▸ **Problem description**
Give every line of the records below as a numbered list, skipping any blank lines.
****************************************
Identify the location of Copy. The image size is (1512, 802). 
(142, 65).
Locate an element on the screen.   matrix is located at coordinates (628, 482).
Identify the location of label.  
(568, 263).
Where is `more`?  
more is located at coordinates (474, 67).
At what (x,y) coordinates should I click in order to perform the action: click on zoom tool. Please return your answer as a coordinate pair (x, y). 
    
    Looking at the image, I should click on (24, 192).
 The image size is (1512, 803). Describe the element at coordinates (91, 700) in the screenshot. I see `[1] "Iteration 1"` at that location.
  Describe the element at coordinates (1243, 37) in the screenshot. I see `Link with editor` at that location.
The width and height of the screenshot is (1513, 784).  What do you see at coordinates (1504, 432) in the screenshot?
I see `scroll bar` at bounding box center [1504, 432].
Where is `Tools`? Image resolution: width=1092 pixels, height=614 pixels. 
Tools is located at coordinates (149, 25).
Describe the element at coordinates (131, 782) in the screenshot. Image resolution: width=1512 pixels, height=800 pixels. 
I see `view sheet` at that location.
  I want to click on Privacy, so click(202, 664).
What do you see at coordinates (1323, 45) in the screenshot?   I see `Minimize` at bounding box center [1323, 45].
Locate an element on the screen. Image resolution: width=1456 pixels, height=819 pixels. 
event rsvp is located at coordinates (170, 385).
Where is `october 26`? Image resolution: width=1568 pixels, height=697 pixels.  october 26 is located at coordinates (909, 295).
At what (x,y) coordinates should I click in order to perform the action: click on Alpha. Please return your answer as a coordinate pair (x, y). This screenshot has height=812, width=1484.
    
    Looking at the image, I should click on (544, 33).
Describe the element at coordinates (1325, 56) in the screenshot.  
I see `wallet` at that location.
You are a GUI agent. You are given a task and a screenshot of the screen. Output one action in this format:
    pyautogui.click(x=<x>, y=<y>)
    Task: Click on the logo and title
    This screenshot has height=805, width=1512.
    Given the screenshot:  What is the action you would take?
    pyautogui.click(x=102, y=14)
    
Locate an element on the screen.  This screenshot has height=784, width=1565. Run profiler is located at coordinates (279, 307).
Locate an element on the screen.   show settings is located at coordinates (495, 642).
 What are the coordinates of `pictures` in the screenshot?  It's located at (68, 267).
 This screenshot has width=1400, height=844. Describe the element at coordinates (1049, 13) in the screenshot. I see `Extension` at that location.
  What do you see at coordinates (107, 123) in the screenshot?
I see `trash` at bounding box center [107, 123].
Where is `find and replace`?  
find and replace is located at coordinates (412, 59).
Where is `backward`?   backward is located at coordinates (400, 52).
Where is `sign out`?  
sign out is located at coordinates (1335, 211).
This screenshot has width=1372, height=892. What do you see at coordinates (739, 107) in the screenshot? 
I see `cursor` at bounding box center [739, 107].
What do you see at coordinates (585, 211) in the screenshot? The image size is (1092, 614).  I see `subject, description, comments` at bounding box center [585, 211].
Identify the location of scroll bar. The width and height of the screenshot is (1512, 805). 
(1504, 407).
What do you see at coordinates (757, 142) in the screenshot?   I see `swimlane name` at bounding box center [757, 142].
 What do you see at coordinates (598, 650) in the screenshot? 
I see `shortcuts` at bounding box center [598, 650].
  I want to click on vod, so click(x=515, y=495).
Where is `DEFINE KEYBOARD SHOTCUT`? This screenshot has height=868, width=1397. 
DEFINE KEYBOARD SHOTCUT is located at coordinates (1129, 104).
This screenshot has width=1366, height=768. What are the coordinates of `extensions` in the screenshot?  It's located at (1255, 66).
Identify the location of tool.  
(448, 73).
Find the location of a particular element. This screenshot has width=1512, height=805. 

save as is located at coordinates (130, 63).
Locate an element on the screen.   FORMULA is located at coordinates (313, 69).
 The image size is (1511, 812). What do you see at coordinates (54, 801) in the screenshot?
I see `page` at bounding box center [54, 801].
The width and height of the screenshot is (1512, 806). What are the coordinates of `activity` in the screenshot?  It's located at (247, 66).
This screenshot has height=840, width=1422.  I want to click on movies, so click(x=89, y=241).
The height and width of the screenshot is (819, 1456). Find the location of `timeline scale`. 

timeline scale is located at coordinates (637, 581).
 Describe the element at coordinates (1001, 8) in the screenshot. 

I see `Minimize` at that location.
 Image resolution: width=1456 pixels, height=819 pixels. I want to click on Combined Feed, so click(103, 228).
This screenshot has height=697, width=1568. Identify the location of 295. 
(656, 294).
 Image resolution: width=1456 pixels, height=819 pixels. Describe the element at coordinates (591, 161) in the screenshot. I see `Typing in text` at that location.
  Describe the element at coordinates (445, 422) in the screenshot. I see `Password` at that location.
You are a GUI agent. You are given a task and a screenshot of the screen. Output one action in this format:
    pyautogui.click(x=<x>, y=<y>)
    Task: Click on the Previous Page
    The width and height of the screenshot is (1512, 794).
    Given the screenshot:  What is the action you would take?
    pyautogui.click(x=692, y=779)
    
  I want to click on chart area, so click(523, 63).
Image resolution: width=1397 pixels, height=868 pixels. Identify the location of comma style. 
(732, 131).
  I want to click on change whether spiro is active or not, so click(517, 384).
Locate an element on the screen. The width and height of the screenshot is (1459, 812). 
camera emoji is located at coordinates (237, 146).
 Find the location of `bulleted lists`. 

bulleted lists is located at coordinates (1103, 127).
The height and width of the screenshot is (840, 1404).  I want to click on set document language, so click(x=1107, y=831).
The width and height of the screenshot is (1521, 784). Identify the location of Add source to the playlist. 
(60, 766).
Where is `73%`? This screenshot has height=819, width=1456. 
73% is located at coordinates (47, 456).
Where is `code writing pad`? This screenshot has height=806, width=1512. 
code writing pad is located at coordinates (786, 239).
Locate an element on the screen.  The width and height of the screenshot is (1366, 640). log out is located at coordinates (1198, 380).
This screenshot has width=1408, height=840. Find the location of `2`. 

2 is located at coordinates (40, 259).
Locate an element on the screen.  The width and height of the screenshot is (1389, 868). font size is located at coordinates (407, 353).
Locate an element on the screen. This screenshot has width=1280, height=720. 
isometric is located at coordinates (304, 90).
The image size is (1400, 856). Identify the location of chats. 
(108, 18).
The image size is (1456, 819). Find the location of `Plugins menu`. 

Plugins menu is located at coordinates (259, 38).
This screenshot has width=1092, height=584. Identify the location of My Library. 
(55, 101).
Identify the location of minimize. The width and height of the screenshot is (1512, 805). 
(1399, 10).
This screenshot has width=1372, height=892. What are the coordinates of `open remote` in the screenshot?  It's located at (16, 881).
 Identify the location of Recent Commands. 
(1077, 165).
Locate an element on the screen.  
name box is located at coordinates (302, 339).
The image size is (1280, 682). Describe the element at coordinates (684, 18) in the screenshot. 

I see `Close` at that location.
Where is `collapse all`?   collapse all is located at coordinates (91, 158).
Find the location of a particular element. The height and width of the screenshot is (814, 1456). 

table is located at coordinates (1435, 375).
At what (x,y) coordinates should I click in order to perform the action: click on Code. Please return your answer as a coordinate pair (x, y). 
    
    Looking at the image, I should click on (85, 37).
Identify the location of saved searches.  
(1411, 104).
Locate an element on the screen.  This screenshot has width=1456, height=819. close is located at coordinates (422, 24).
****************************************
▸ **Solved problem**
1. Identify the location of Copy. The image size is (1512, 802). 
2. (142, 65).
3. Locate an element on the screen.   matrix is located at coordinates (628, 482).
4. Identify the location of label.  
5. (568, 263).
6. Where is `more`?  
7. more is located at coordinates (474, 67).
8. At what (x,y) coordinates should I click in order to perform the action: click on zoom tool. Please return your answer as a coordinate pair (x, y). 
9.     Looking at the image, I should click on (24, 192).
10.  The image size is (1512, 803). Describe the element at coordinates (91, 700) in the screenshot. I see `[1] "Iteration 1"` at that location.
11.   Describe the element at coordinates (1243, 37) in the screenshot. I see `Link with editor` at that location.
12. The width and height of the screenshot is (1513, 784).  What do you see at coordinates (1504, 432) in the screenshot?
13. I see `scroll bar` at bounding box center [1504, 432].
14. Where is `Tools`? Image resolution: width=1092 pixels, height=614 pixels. 
15. Tools is located at coordinates (149, 25).
16. Describe the element at coordinates (131, 782) in the screenshot. Image resolution: width=1512 pixels, height=800 pixels. 
17. I see `view sheet` at that location.
18.   I want to click on Privacy, so click(202, 664).
19. What do you see at coordinates (1323, 45) in the screenshot?   I see `Minimize` at bounding box center [1323, 45].
20. Locate an element on the screen. Image resolution: width=1456 pixels, height=819 pixels. 
21. event rsvp is located at coordinates (170, 385).
22. Where is `october 26`? Image resolution: width=1568 pixels, height=697 pixels.  october 26 is located at coordinates (909, 295).
23. At what (x,y) coordinates should I click in order to perform the action: click on Alpha. Please return your answer as a coordinate pair (x, y). This screenshot has height=812, width=1484.
24.     Looking at the image, I should click on (544, 33).
25. Describe the element at coordinates (1325, 56) in the screenshot.  
26. I see `wallet` at that location.
27. You are a GUI agent. You are given a task and a screenshot of the screen. Output one action in this format:
28.     pyautogui.click(x=<x>, y=<y>)
29.     Task: Click on the logo and title
30.     This screenshot has height=805, width=1512.
31.     Given the screenshot:  What is the action you would take?
32.     pyautogui.click(x=102, y=14)
33. Locate an element on the screen.  This screenshot has height=784, width=1565. Run profiler is located at coordinates (279, 307).
34. Locate an element on the screen.   show settings is located at coordinates (495, 642).
35.  What are the coordinates of `pictures` in the screenshot?  It's located at (68, 267).
36.  This screenshot has width=1400, height=844. Describe the element at coordinates (1049, 13) in the screenshot. I see `Extension` at that location.
37.   What do you see at coordinates (107, 123) in the screenshot?
38. I see `trash` at bounding box center [107, 123].
39. Where is `find and replace`?  
40. find and replace is located at coordinates (412, 59).
41. Where is `backward`?   backward is located at coordinates (400, 52).
42. Where is `sign out`?  
43. sign out is located at coordinates (1335, 211).
44. This screenshot has width=1372, height=892. What do you see at coordinates (739, 107) in the screenshot? 
45. I see `cursor` at bounding box center [739, 107].
46. What do you see at coordinates (585, 211) in the screenshot? The image size is (1092, 614).  I see `subject, description, comments` at bounding box center [585, 211].
47. Identify the location of scroll bar. The width and height of the screenshot is (1512, 805). 
48. (1504, 407).
49. What do you see at coordinates (757, 142) in the screenshot?   I see `swimlane name` at bounding box center [757, 142].
50.  What do you see at coordinates (598, 650) in the screenshot? 
51. I see `shortcuts` at bounding box center [598, 650].
52.   I want to click on vod, so click(x=515, y=495).
53. Where is `DEFINE KEYBOARD SHOTCUT`? This screenshot has height=868, width=1397. 
54. DEFINE KEYBOARD SHOTCUT is located at coordinates (1129, 104).
55. This screenshot has width=1366, height=768. What are the coordinates of `extensions` in the screenshot?  It's located at (1255, 66).
56. Identify the location of tool.  
57. (448, 73).
58. Find the location of a particular element. This screenshot has width=1512, height=805. 
59. save as is located at coordinates (130, 63).
60. Locate an element on the screen.   FORMULA is located at coordinates (313, 69).
61.  The image size is (1511, 812). What do you see at coordinates (54, 801) in the screenshot?
62. I see `page` at bounding box center [54, 801].
63. The width and height of the screenshot is (1512, 806). What are the coordinates of `activity` in the screenshot?  It's located at (247, 66).
64. This screenshot has height=840, width=1422.  I want to click on movies, so click(x=89, y=241).
65. The height and width of the screenshot is (819, 1456). Find the location of `timeline scale`. 
66. timeline scale is located at coordinates (637, 581).
67.  Describe the element at coordinates (1001, 8) in the screenshot. 
68. I see `Minimize` at that location.
69.  Image resolution: width=1456 pixels, height=819 pixels. I want to click on Combined Feed, so click(103, 228).
70. This screenshot has height=697, width=1568. Identify the location of 295. 
71. (656, 294).
72.  Image resolution: width=1456 pixels, height=819 pixels. Describe the element at coordinates (591, 161) in the screenshot. I see `Typing in text` at that location.
73.   Describe the element at coordinates (445, 422) in the screenshot. I see `Password` at that location.
74. You are a GUI agent. You are given a task and a screenshot of the screen. Output one action in this format:
75.     pyautogui.click(x=<x>, y=<y>)
76.     Task: Click on the Previous Page
77.     The width and height of the screenshot is (1512, 794).
78.     Given the screenshot:  What is the action you would take?
79.     pyautogui.click(x=692, y=779)
80.   I want to click on chart area, so click(523, 63).
81. Image resolution: width=1397 pixels, height=868 pixels. Identify the location of comma style. 
82. (732, 131).
83.   I want to click on change whether spiro is active or not, so click(517, 384).
84. Locate an element on the screen. The width and height of the screenshot is (1459, 812). 
85. camera emoji is located at coordinates (237, 146).
86.  Find the location of `bulleted lists`. 
87. bulleted lists is located at coordinates (1103, 127).
88. The height and width of the screenshot is (840, 1404).  I want to click on set document language, so click(x=1107, y=831).
89. The width and height of the screenshot is (1521, 784). Identify the location of Add source to the playlist. 
90. (60, 766).
91. Where is `73%`? This screenshot has height=819, width=1456. 
92. 73% is located at coordinates (47, 456).
93. Where is `code writing pad`? This screenshot has height=806, width=1512. 
94. code writing pad is located at coordinates (786, 239).
95. Locate an element on the screen.  The width and height of the screenshot is (1366, 640). log out is located at coordinates (1198, 380).
96. This screenshot has width=1408, height=840. Find the location of `2`. 
97. 2 is located at coordinates (40, 259).
98. Locate an element on the screen.  The width and height of the screenshot is (1389, 868). font size is located at coordinates (407, 353).
99. Locate an element on the screen. This screenshot has width=1280, height=720. 
100. isometric is located at coordinates (304, 90).
101. The image size is (1400, 856). Identify the location of chats. 
102. (108, 18).
103. The image size is (1456, 819). Find the location of `Plugins menu`. 
104. Plugins menu is located at coordinates (259, 38).
105. This screenshot has width=1092, height=584. Identify the location of My Library. 
106. (55, 101).
107. Identify the location of minimize. The width and height of the screenshot is (1512, 805). 
108. (1399, 10).
109. This screenshot has width=1372, height=892. What are the coordinates of `open remote` in the screenshot?  It's located at (16, 881).
110.  Identify the location of Recent Commands. 
111. (1077, 165).
112. Locate an element on the screen.  
113. name box is located at coordinates (302, 339).
114. The image size is (1280, 682). Describe the element at coordinates (684, 18) in the screenshot. 
115. I see `Close` at that location.
116. Where is `collapse all`?   collapse all is located at coordinates (91, 158).
117. Find the location of a particular element. The height and width of the screenshot is (814, 1456). 
118. table is located at coordinates (1435, 375).
119. At what (x,y) coordinates should I click in order to perform the action: click on Code. Please return your answer as a coordinate pair (x, y). 
120.     Looking at the image, I should click on (85, 37).
121. Identify the location of saved searches.  
122. (1411, 104).
123. Locate an element on the screen.  This screenshot has width=1456, height=819. close is located at coordinates (422, 24).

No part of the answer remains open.